O sistema é relativamente fácil de se poder produzir manualmente, através de um desenho, o que já experimentei várias vezes, com sucesso, desde que se olhe para essas imagens desenhadas com óculos com cores distintas em cada olho - aliás, um sistema em voga já desde os anos 50 do século XX, adaptado (com fraco sucesso, dado os resultados não muito bons, devo referir) à projeção de filmes no circuito comercial.
Enfim, este tipo de arte é um mundo a descobrir, pois é base dos estudos que conduziram à produção de imagens para o cinema, desenvolvido ainda de forma incipiente nas décadas finais do século XIX, e depois, com o sucesso que conhecemos, no decorrer do XX.
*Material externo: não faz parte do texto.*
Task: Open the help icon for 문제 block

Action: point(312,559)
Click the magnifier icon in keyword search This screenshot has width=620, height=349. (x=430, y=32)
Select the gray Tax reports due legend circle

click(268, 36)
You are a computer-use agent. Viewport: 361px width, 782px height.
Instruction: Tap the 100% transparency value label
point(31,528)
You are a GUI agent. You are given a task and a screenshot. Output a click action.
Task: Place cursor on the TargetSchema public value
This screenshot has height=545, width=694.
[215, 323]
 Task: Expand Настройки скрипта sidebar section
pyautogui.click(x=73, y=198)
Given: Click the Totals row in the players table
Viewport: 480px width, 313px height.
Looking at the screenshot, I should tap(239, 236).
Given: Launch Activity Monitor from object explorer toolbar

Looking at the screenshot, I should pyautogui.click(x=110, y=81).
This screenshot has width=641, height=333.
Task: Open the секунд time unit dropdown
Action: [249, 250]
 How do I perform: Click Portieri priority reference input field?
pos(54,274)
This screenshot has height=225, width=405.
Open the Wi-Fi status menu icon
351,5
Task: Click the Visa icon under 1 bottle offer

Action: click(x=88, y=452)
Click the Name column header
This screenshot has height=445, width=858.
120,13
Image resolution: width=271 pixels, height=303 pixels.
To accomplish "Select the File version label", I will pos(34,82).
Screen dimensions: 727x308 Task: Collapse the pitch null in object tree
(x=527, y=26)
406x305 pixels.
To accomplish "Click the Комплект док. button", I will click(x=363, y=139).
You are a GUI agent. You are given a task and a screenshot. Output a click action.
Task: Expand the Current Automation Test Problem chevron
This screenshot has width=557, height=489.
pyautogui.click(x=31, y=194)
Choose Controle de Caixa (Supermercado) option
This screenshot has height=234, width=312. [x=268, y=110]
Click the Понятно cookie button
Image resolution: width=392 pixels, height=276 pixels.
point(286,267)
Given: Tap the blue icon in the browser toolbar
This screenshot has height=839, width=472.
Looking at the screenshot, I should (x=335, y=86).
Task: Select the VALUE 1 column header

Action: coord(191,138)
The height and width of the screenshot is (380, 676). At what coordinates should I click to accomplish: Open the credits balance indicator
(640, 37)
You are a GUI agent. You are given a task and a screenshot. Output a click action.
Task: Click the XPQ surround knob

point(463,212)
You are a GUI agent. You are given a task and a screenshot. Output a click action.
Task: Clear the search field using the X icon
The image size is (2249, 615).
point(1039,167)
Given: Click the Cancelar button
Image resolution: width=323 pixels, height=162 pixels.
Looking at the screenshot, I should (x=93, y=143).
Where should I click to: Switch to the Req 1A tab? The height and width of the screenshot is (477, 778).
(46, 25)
Eu ainda tentei produzir um livro de Geometria Descritiva utilizando este processo estereoscópico, mas o projeto redundou num fracasso, pois as editoras não estavam muito interessadas, pois o processo tornaria o manual bastante dispendioso. Eu também não estava muito entusiasmado na altura, devo confessar, por várias razões que aqui não têm cabimento expor.
Mas estas imagens são muito bonitas, e são-no ainda mais, porquanto acarretam o peso da história do 3D adaptado às imagens.
Manel
Manel
EliminarEstas gravuras além de serem muito decorativas, apresentam este aspecto fascinante de serem antepassadas remotas da fotografia e do cinema. Claro, não tenho nenhuma caixa óptica antiga para as visualizar, mas isso já seria querer demais.
A publicação que encontrei on line "Le monde en perspective: vues et récréations d’optique au siècle des Lumières" permitiu-me descobrir mais alguns aspectos deste tema, que já tinha apresentado aqui no blog.
Um abraço
Ana.
ResponderEliminarMuito obrigado pelo seu comentário. Ainda bem que gostou- Desejo-lhe também umas destas felizes para si e os seus.